A Europa e o FMI ofereceram à Grécia, na primavera, empréstimos no valor total de 110 bilhões de euros. O orçamento da UE para os demais países em apuros da zona do euro permitiria a emissão de 60 bilhões de euros em títulos da dívida; outro mecanismo garantido pelos 16 países de mesma moeda permitiria a emissão de títulos que captariam outros 440 bilhões e, por fim, o FMI entraria com outros 250 bilhões. No cômputo geral, a Europa teria à sua disposição um total de 750 bilhões de euros para emprestar aos países em apuros.
Reformas para inspirar confiança
Para tentar acalmar os mercados e a pressão sobre a dívida, Portugal aprovou em 26 de novembro passado o orçamento mais austero das últimas décadas. Em 2011, o governo português reduzirá os salários dos funcionários públicos em 5%, aumentará o IVA (imposto sobre valor agregado) de 21% para 23%, congelará as pensões, elevará a carga tributária das empresas e dos cidadãos, reduzirá todos os subsídios sociais e conterá de forma generalizada os investimentos e os gastos do setor público.
O governo espanhol, por sua vez, decidiu baixar 5%, em média, os salários dos funcionários públicos este ano e congelá-los em 2011, quando suspenderá também o aumento das pensões e serão cortados os subsídios sociais, como os que eram outorgados por ocasião do nascimento dos filhos, o chamado "cheque bebê". Além disso, para diminuir o déficit, desde julho o valor do IVA passou de 16% para 18%. Uma das últimas medidas aprovadas para acalmar os mercados foi marcar para 28 de janeiro a data em que o Executivo aprovará a reforma das pensões.
Para que os mercados acreditem mais do que acreditam hoje no potencial empresarial da economia espanhola, observa Esteban García Canal, será preciso que se aprofundem as reformas estruturais (mercado de trabalho, sistema financeiro, gasto público, entre outras). "Essas reformas já foram iniciadas, mas é preciso desenvolvê-las, porque são elas que permitirão a nossas empresas multinacionais continuar a contribuir com o crescimento da nossa economia. Essa é a única forma de restituir a confiança perdida", diz.

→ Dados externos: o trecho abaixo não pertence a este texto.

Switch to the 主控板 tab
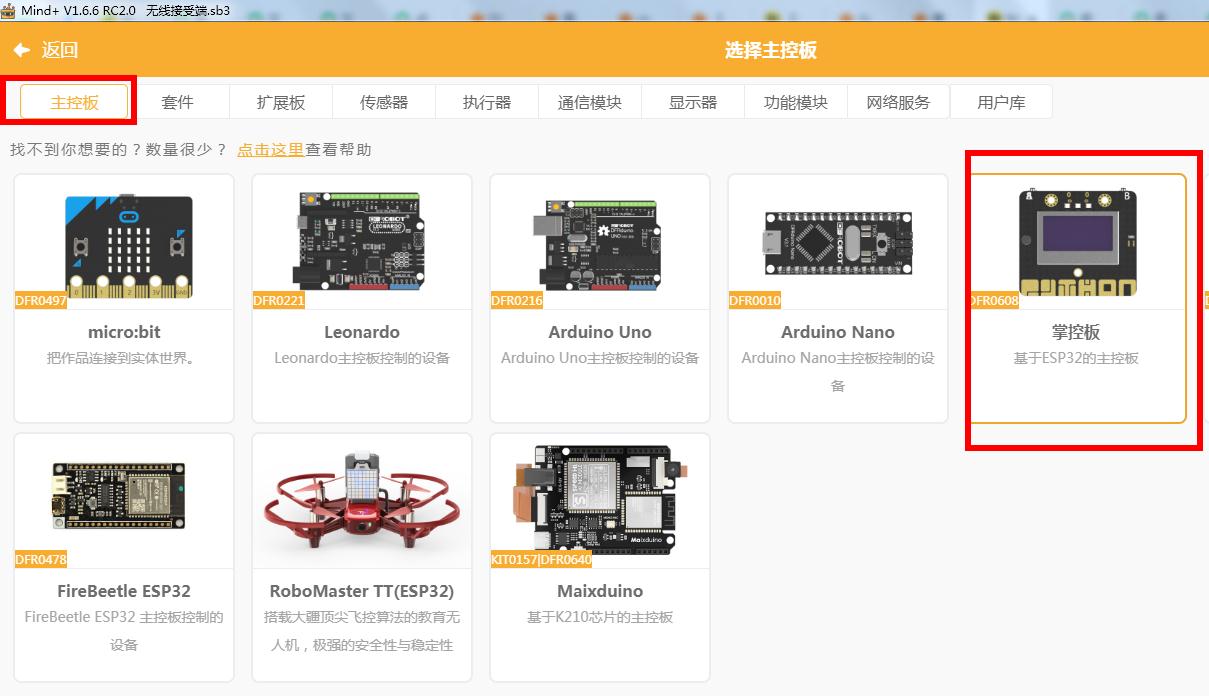 click(x=75, y=102)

Para evitar que o mercado continue desconfiado e siga pressionando a dívida espanhola, com o consequente aumento dos custos de financiamento para o país, é preciso fazer outras reformas mais amplas e mais profundas do que as que foram feitas até o momento, observa Pampillón. "Não se pode ir a reboque do mercado. É preciso mostrar que o país será capaz de crescer de forma sustentável no futuro", adverte. "Entre as reformas pendentes e mais importantes estão, por exemplo, a da saúde, cuja sustentabilidade depende da introdução do copago (taxa fixa paga pelo paciente segurado por uma consulta médica). É extremamente importante também reformar o mercado de energia, reduzindo as subvenções concedidas às energias renováveis apostando em energias mais baratas, como a nuclear. É igualmente imprescindível aprovar uma norma que limite e controle o gasto das comunidades autônomas. Por último, deve-se aprofundar a reforma trabalhista aprovada há alguns meses por meio da liberalização de negociações coletivas", conclui.